Knockdown of IRE1ɑ suppresses metastatic potential of colon cancer cells through inhibiting FN1-Src/FAK-GTPases signaling.

Abstract

The inositol-requiring enzyme 1α (IRE1α) is an endoplasmic reticulum (ER)-resident transmembrane protein and senses cellular unfolded/misfolded proteins. Upon activation, IRE1α removes a 26-bp nucleotide from the mRNA encoding X-box binding protein (XBP) 1 to generate a spliced active form of this transcription factor (XBP1s). Though IRE1α is implicated in development of cancer, the role and underlying mechanism remain unclear. Here, we demonstrate that IRE1α regulates colon cancer cell metastasis through regulating the expression of fibronectin-1 (FN1).

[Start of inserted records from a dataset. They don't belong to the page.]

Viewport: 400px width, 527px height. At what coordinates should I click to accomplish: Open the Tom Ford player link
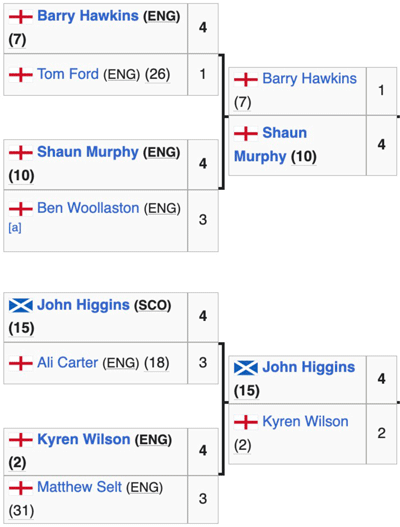[x=68, y=74]
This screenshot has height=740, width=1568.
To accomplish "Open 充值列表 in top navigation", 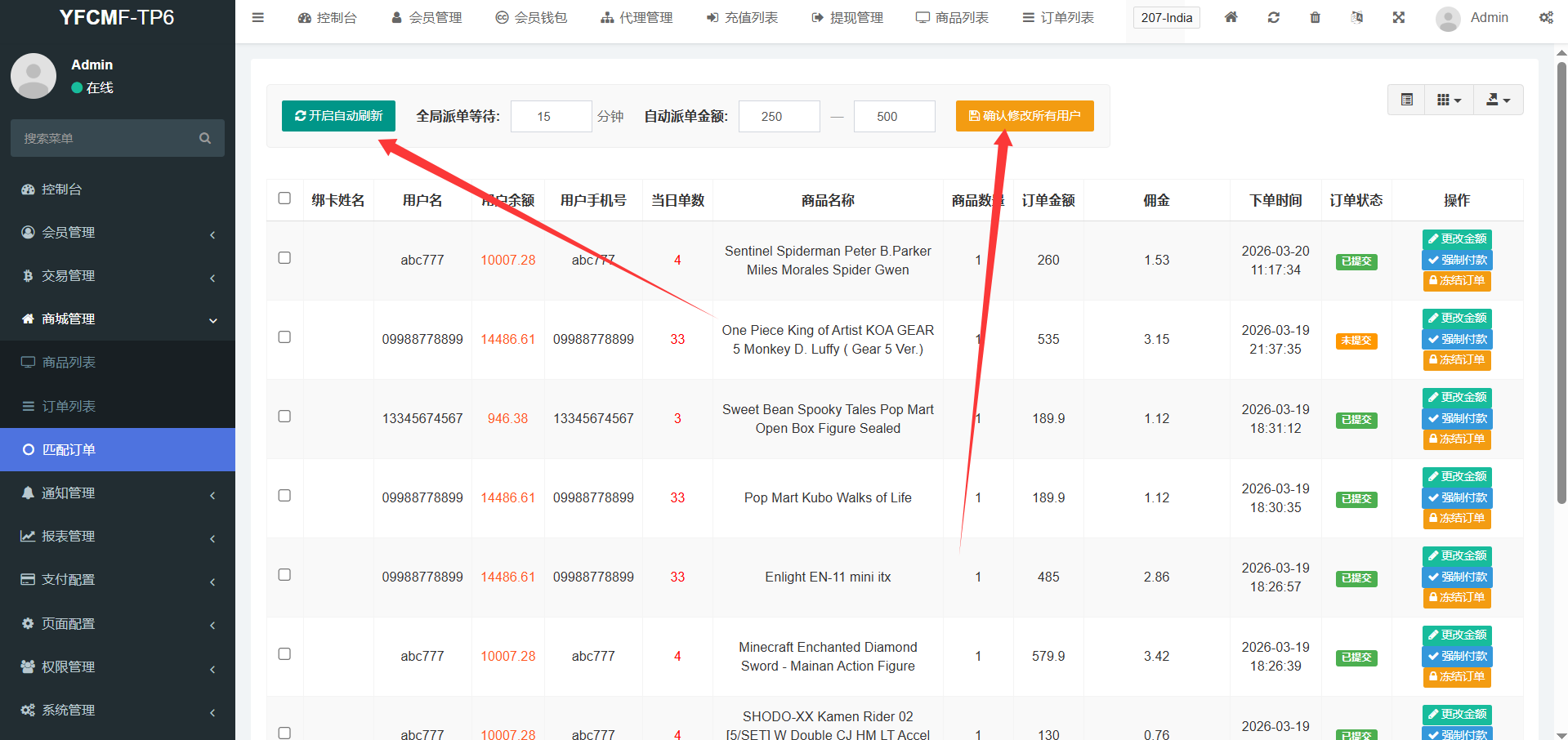I will [x=742, y=17].
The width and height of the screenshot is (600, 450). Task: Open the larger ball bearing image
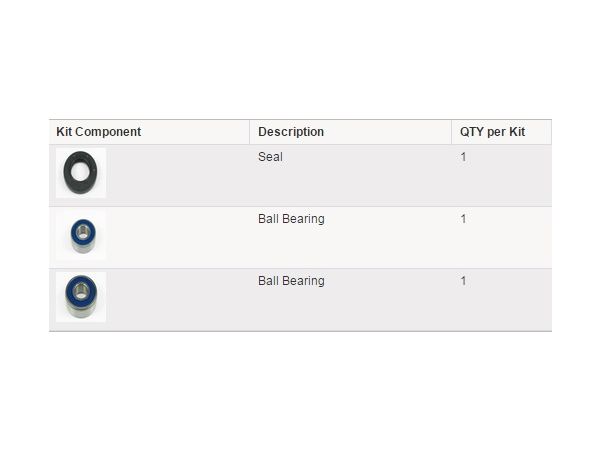click(x=81, y=297)
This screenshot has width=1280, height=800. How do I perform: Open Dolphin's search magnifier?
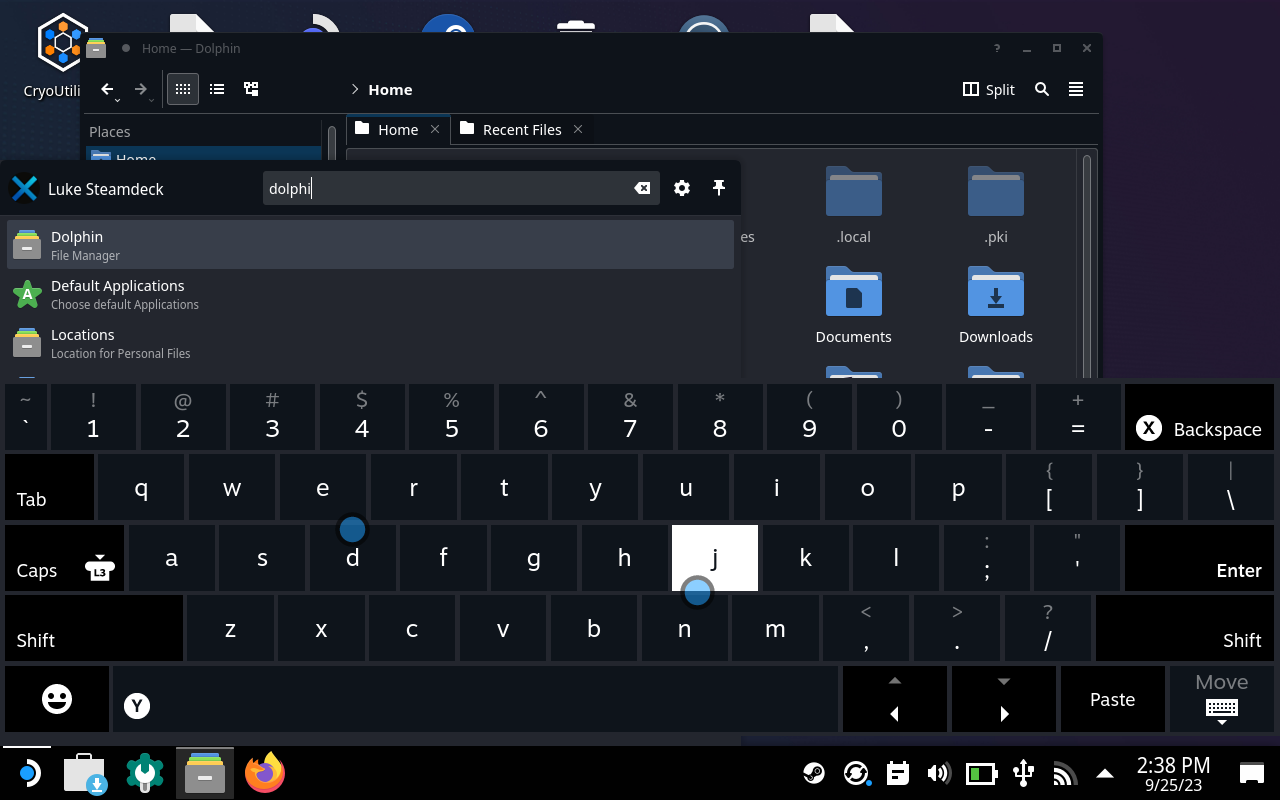1042,89
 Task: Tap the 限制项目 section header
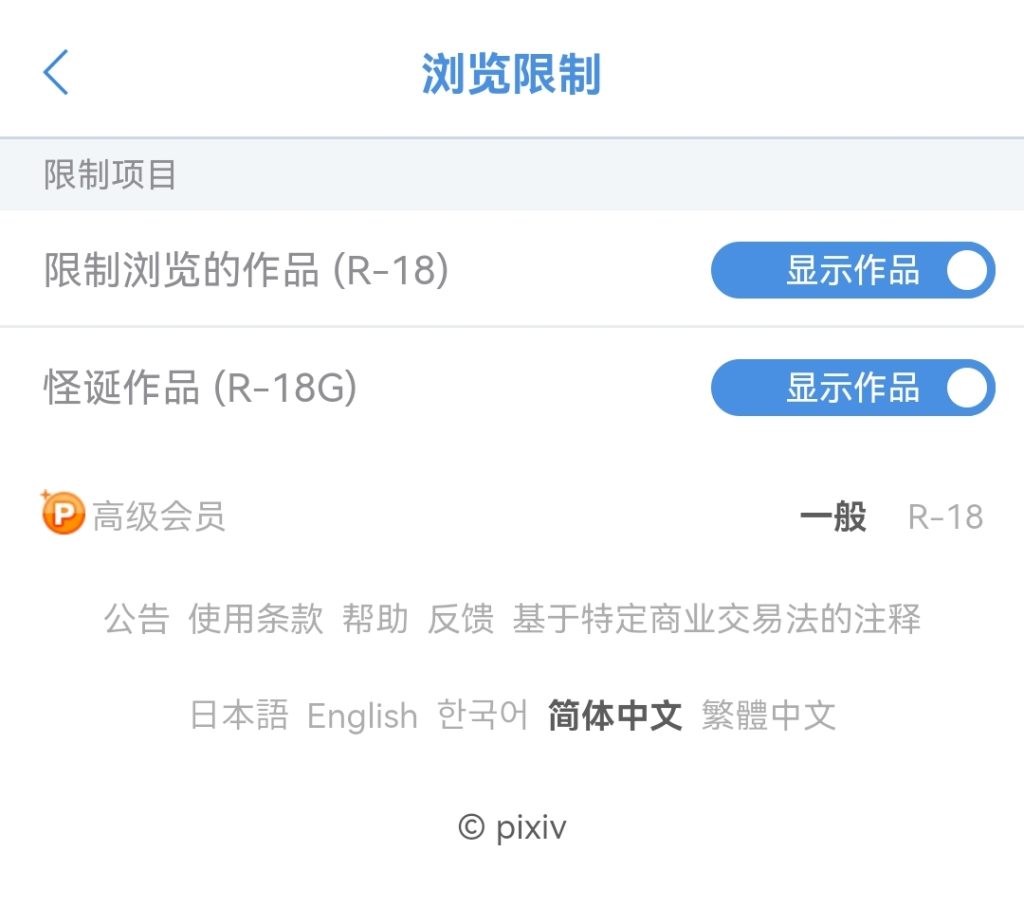point(110,175)
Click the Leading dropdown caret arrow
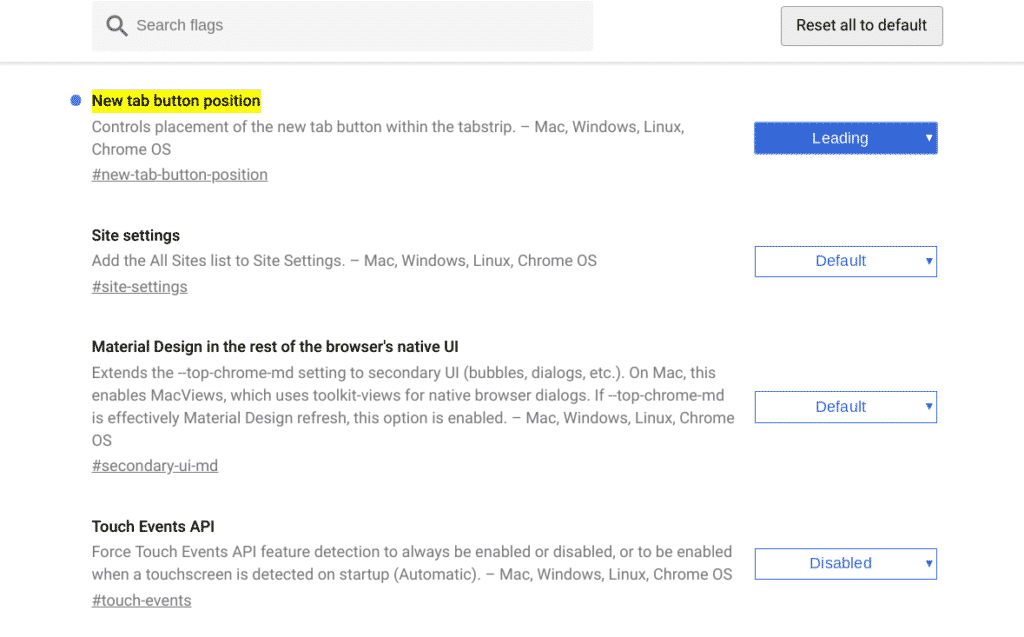This screenshot has width=1024, height=637. 928,138
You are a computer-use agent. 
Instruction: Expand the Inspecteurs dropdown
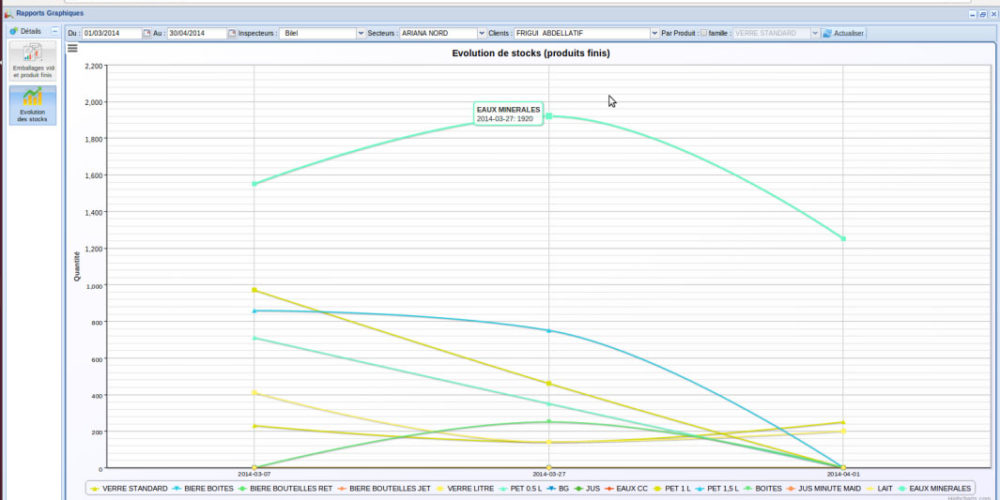point(360,33)
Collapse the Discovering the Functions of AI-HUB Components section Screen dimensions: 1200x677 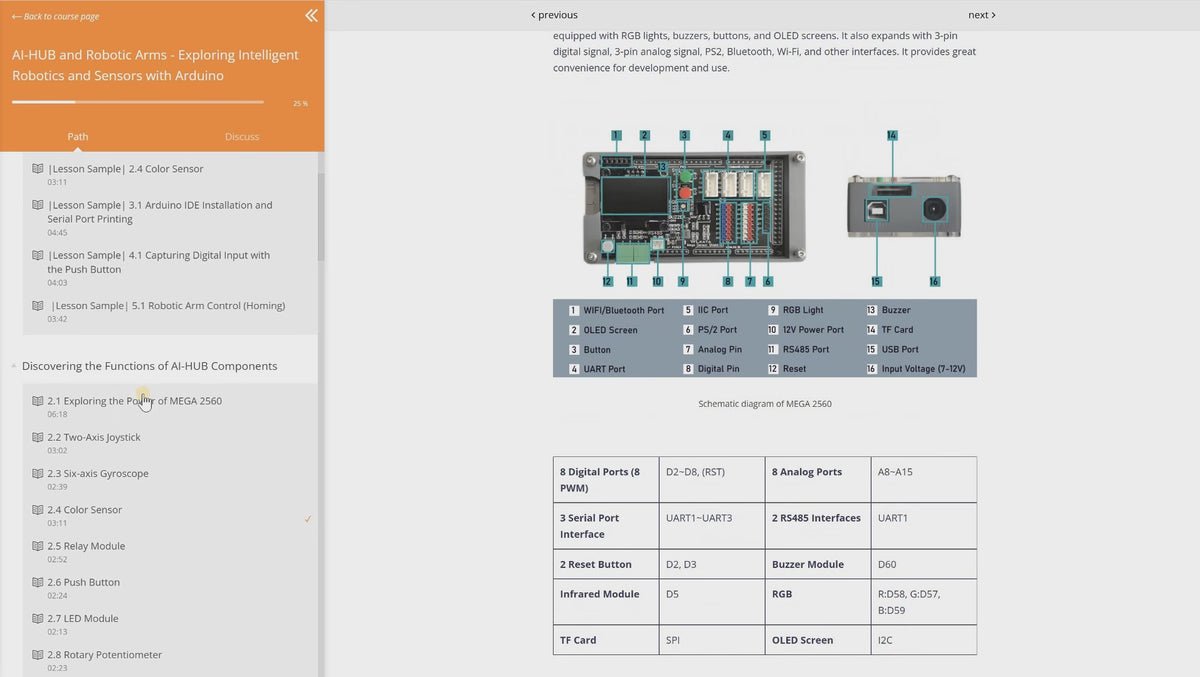(14, 367)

We found that knockdown of IRE1α inhibited colon cancer cell migration and invasion in vitro and metastasis in vivo. Knockdown of IRE1α decreased the formation of XBP1s and attenuated the expression of FN1, leading to inhibition of phosphorylation of Src and FAK and inactivation the downstream effector GTPases including RhoA, Rac1 and CDC42. Addition of exogenous FN1 reversed Src/FAK phosphorylation and cell migration inhibited by IRE1α knockdown. We found that XBP1s bound FN1 promoter and acted as a transcription factor to initiate FN1 expression. Our results suggest that IRE1α modulates metastatic potential of colon cancer cells through regulating the expression of FN1.